Screenshot grounding data

------

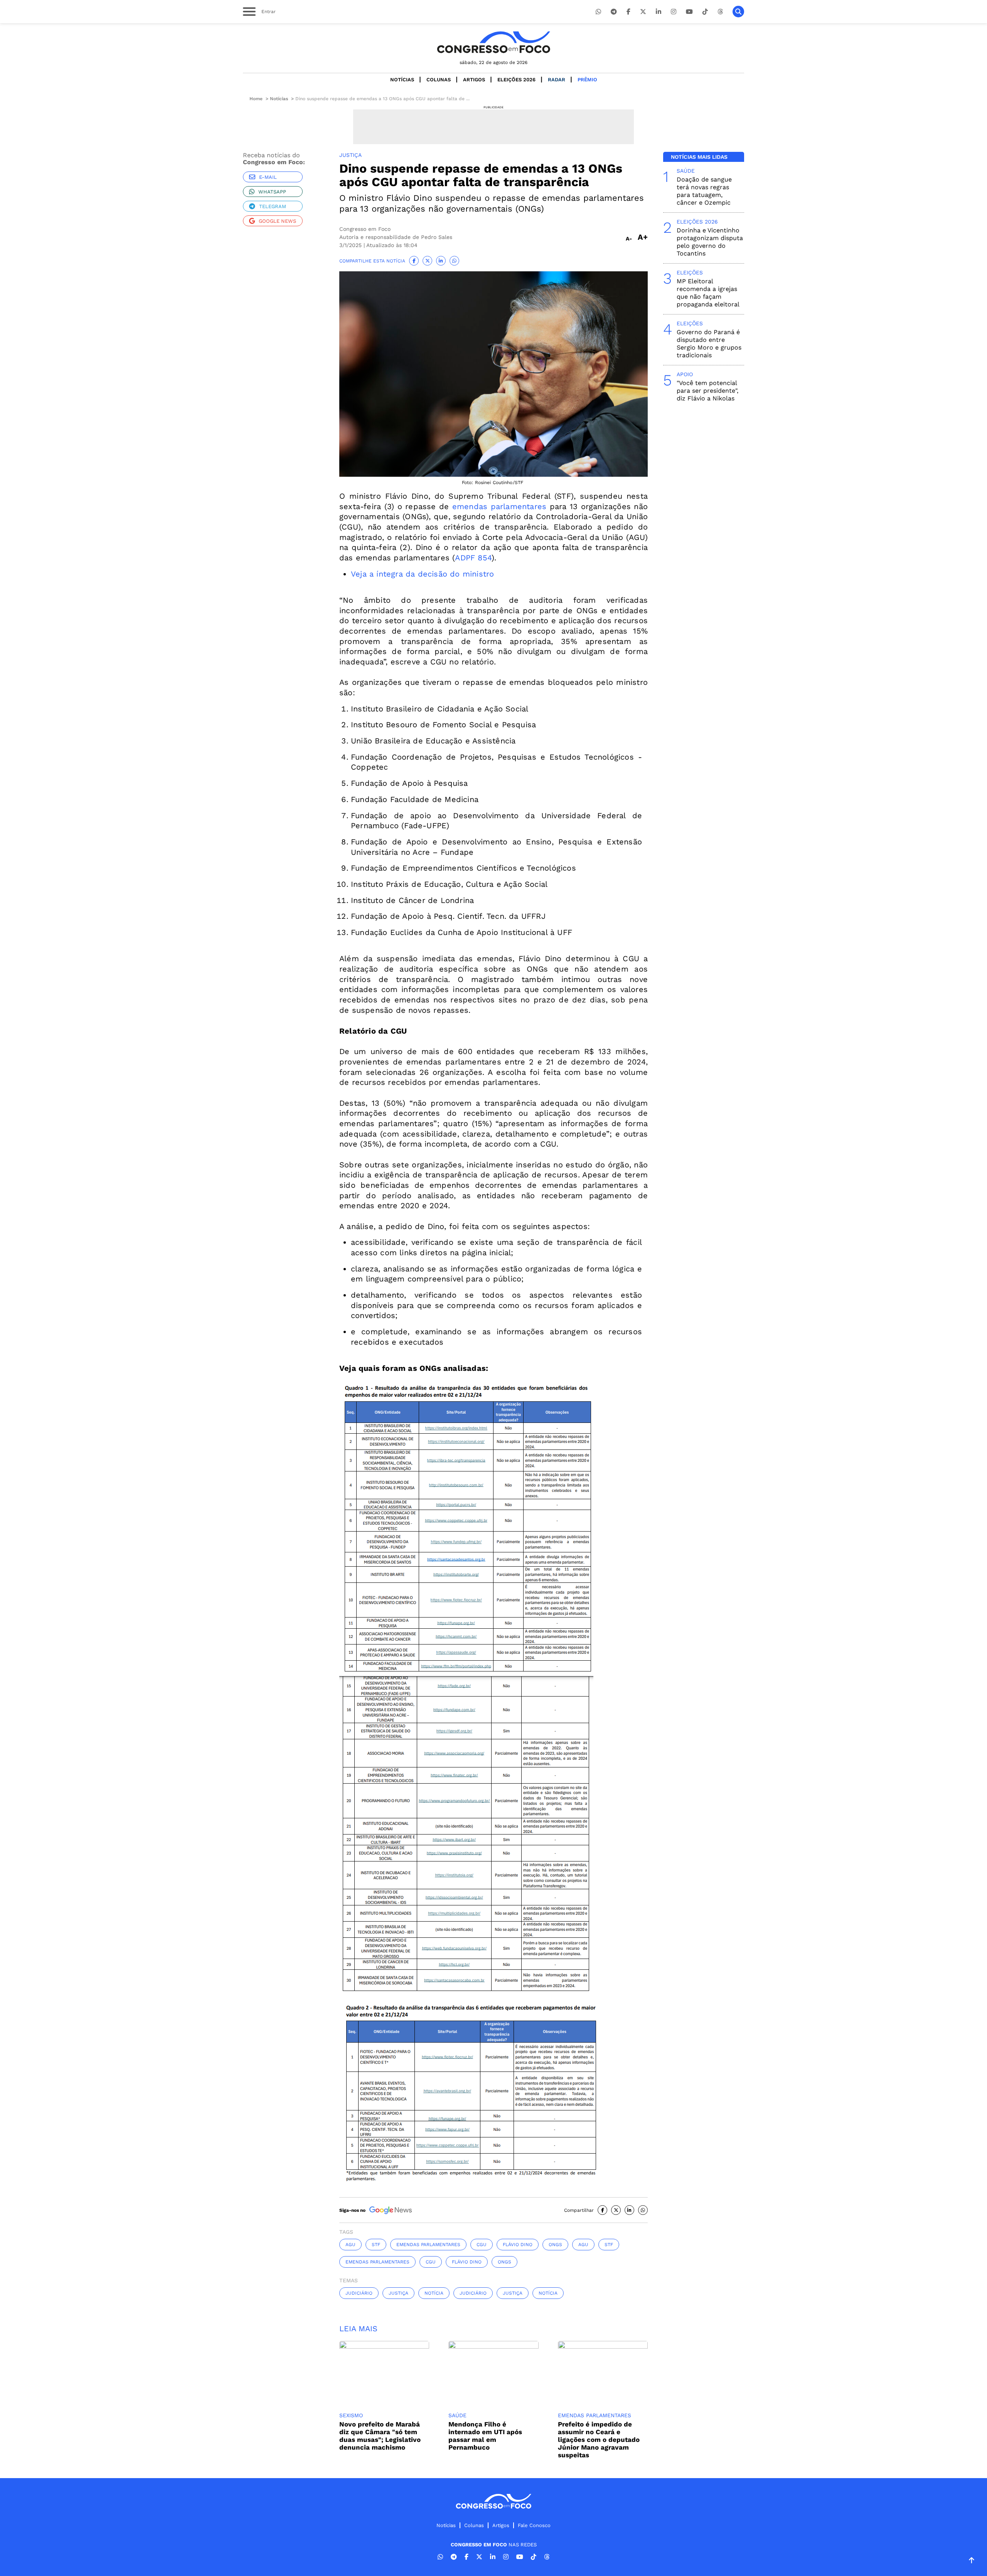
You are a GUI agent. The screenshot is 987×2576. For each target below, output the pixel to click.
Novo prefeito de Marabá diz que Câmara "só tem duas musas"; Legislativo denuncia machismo (380, 2435)
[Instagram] (673, 11)
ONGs (555, 2244)
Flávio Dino (517, 2244)
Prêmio (587, 79)
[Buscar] (738, 11)
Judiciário (358, 2293)
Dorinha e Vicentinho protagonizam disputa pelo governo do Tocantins (710, 242)
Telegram (272, 206)
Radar (556, 79)
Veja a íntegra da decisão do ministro (422, 573)
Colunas (438, 79)
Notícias (402, 79)
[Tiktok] (705, 11)
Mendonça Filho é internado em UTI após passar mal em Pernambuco (485, 2435)
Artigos (474, 79)
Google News (277, 221)
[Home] (493, 42)
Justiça (398, 2293)
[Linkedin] (658, 11)
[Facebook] (628, 11)
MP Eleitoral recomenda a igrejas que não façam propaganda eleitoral (708, 292)
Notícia (433, 2293)
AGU (350, 2244)
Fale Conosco (534, 2525)
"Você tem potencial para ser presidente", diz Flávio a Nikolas (707, 390)
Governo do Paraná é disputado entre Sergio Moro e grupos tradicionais (709, 343)
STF (376, 2244)
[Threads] (720, 11)
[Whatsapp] (598, 11)
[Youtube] (689, 11)
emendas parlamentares (499, 506)
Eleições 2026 (516, 79)
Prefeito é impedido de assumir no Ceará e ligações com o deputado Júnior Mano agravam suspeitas (599, 2439)
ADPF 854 (473, 557)
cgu (482, 2244)
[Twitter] (643, 11)
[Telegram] (614, 11)
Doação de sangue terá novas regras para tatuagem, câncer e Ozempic (704, 191)
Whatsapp (272, 192)
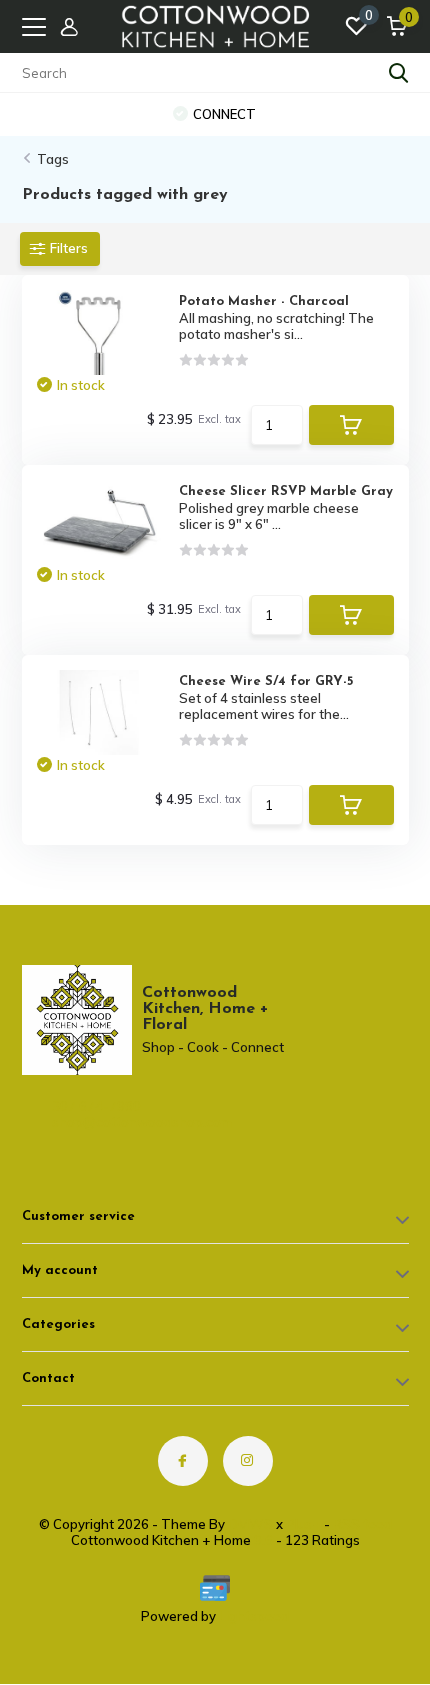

------

» What is required:
Taking the entries above, write out exactly the lines starting with the line containing "Notícia (433, 2293)" and going on through the line containing "[Telegram] (614, 11)", both included, and nothing else.

» Answer for this exercise:
Notícia (433, 2293)
AGU (350, 2244)
Fale Conosco (534, 2525)
"Você tem potencial para ser presidente", diz Flávio a Nikolas (707, 390)
Governo do Paraná é disputado entre Sergio Moro e grupos tradicionais (709, 343)
STF (376, 2244)
[Threads] (720, 11)
[Whatsapp] (598, 11)
[Youtube] (689, 11)
emendas parlamentares (499, 506)
Eleições 2026 (516, 79)
Prefeito é impedido de assumir no Ceará e ligações com o deputado Júnior Mano agravam suspeitas (599, 2439)
ADPF 854 (473, 557)
cgu (482, 2244)
[Twitter] (643, 11)
[Telegram] (614, 11)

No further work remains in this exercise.